Clare immediately looks at me and whispers, “on second thought, I’d cast Miranda as a 76-year-old woman.” How could I not laugh? And yes, I’m pretty sure I got the stink eye from Dave Demke, which caused Clare to laugh.

That summer Clare helped me get to the heart of The Duke in “Measure for Measure.” She was invaluable not only as a resource for acting, but she was a supportive friend. Someone to whom I could bitch and complain to – we had a tendency to gossip, especially because we knew it was not what good Irish boys and girls do. The next summer I didn’t get to see her nearly as much as we were both busy doing different projects. But the little time I spent with her was a joy.

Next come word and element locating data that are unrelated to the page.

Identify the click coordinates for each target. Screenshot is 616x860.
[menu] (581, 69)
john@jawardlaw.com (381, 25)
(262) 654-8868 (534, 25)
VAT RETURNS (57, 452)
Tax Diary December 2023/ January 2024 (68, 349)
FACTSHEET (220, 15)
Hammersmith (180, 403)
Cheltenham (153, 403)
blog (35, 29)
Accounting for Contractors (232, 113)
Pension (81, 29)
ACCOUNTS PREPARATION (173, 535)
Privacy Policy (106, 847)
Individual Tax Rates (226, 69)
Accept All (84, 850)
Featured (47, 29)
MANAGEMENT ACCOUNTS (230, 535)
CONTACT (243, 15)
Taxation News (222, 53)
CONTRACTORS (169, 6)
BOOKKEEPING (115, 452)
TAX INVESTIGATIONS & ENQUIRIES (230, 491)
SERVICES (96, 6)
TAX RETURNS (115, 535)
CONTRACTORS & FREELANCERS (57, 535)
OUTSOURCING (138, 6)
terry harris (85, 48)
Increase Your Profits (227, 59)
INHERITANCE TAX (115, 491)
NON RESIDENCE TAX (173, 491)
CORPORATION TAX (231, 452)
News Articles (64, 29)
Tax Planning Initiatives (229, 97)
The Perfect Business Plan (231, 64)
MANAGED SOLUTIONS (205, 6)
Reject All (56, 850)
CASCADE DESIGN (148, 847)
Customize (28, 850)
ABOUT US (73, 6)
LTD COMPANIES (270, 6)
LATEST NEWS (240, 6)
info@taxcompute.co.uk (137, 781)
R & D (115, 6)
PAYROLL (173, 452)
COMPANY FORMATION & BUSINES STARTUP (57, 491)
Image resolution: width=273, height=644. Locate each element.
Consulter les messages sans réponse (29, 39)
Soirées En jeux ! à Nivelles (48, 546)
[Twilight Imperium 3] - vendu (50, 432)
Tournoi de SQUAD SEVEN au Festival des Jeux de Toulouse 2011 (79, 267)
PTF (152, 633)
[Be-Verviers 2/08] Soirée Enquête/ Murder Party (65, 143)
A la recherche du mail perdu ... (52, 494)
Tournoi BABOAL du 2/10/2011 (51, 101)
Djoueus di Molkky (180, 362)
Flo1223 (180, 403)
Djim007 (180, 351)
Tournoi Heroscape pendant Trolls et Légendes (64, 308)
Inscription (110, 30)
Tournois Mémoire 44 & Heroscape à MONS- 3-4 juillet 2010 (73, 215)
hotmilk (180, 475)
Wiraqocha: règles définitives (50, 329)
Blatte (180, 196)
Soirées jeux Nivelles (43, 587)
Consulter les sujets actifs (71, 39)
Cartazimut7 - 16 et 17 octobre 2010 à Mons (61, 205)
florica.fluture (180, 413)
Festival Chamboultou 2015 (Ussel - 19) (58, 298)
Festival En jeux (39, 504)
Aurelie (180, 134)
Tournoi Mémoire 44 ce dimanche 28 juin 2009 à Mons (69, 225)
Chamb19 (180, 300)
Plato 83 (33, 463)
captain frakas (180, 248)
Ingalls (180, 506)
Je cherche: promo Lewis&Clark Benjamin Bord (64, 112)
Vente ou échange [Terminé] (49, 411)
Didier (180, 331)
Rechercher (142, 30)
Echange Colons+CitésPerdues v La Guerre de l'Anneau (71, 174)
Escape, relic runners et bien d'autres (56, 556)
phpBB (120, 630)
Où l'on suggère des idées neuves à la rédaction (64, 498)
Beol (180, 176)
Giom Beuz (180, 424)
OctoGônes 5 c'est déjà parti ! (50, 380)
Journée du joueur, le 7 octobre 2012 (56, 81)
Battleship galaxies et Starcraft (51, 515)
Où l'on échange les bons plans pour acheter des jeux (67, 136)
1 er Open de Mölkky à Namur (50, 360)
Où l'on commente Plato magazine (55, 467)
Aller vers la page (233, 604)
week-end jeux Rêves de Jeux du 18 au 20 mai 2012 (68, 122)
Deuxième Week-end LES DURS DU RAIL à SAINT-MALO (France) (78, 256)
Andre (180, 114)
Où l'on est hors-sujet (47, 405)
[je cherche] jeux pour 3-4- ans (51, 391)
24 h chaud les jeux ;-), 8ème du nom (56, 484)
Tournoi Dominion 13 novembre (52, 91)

My favorite Irish Witch passed away this weekend. I could write about how I wish I knew her better or longer, how I regret that I didn’t make more of an effort to “go grab coffee” as we promised each other we would – but that misses the point. I won’t express my gratitude for what time I did have with Clare by being greedy and wishing for more. I’m grateful to have crossed paths with this Irish Witch.

Clare left an indelible impression on my life. Two weeks ago, I was in class working on Hamlet’s “Oh that this too, too, solid flesh would melt,” when my teacher complimented me. She said my imagery was fantastic – she could see “the un-weeded garden that grows to seed.” I said thank you twice: once aloud to her and the other in my mind, to Clare.

I don’t particularly believe in heaven, but it’s times like this that make me want to. I’d like to think that Clare is up there now, gossiping with Shakespeare himself and telling my mother that I’m still a “good Irish boy.” Give ’em Hell in heaven, Clare. You will be missed.